Я чувствую, как у меня за пазухой, у самого сердца, в специальном длинном кармашке просыпается сестренка-близняшка, мизмаар-саахират, вырезанная Юргизом звездной ночью будущего сентября и бесконечную череду следующих лет согреваемая теплом моего тела, вскормленная моим дыханием, каждый раз возвращающая меня сюда, на нижнюю террасу Бат-айи после моей Аль-маат, настоящей смерти. Мелодия отражается во мне, и каждый ее звук, как ключ, открывает мне нового меня – живущего в других временах, в других странах, говорящего на других языках. Я пашу землю, пишу картины, играю на разных музыкальных инструментах; я солдат, ученый, босоногая девчонка, дряхлый старик; я снова и снова рождаюсь, живу, умираю, прорастаю в землю и сквозь землю, разрываю камни, теку, падаю, замерзаю и горю. Байган протягивает мне пиалу с ледяной водой, я выливаю ее в обугленную глотку и снова рождаюсь, убиваю, пою, тяну невод, пикирую в горящем самолете на поезд с пузатыми цистернами, цвету, поедаюсь червями, лечу, выпускаю смертельный яд и миллиарды икринок, взрываюсь – и застываю безжизненной пустотой еще до рождения всего. У меня нет ни глаз, ни ушей, ни тела, нет самого меня – но я слышу голос, говорящий без слов, без звука, без голоса. Информация, воспринимаемая на самом базовом уровне, на уровне атомов и субатомных частиц, бозонов, лептонов и андронов, уходящая дальше, глубже, в область сильных взаимодействий, в область кварков и антикварков. «Ты понимаешь?» – заботливо спрашивает голос без голоса. Я понимаю. Этот язык мне родной. «Это очень хорошо. Теперь дело за малым. Теперь я расскажу тебе этот мир. Я много раз пытался, но они не поняли меня. Они не говорили на моем языке, и ты видишь, что из этого вышло?»

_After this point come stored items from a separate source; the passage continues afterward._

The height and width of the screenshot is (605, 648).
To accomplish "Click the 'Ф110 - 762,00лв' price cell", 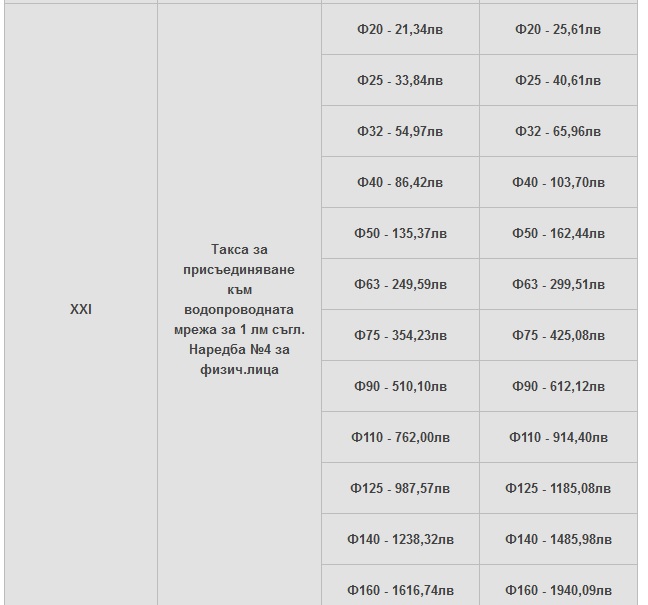I will click(x=400, y=437).
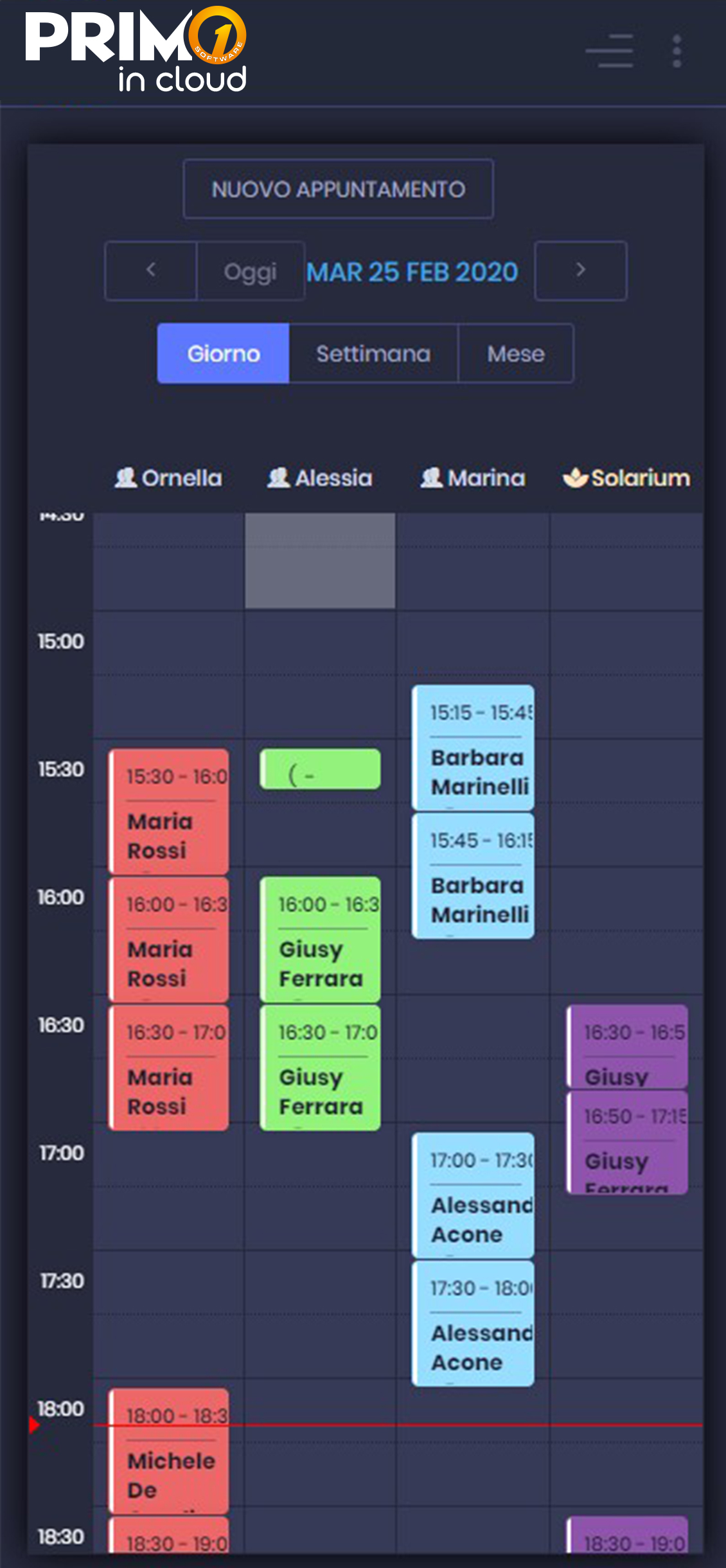Jump to today with Oggi button

point(251,271)
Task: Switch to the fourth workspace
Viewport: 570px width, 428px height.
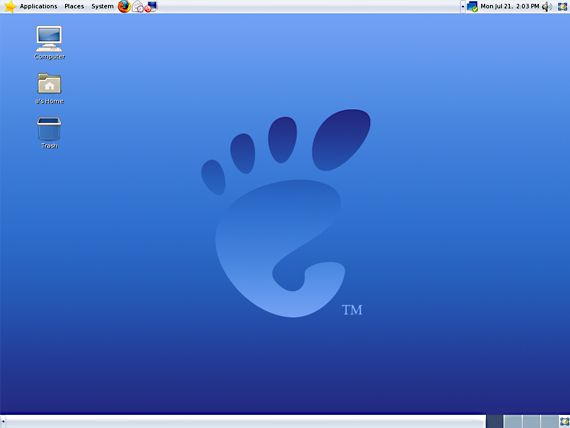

Я открываю дверь и окидываю взглядом просторную комнату. Она напоминает школьную учительскую тюлевыми занавесками, чахлыми ободранными цветками в разномастных горшках и дешевой светлой мебелью. Едва я сую в нее нос, как навстречу выскакивает Дамиль и хватает меня в охапку.
– Эдру! Ну наконец-то! – вопит он, тиская меня, как тряпичную куклу. Я хлопаю его по спине, пытаясь из-за его плеча рассмотреть собравшихся.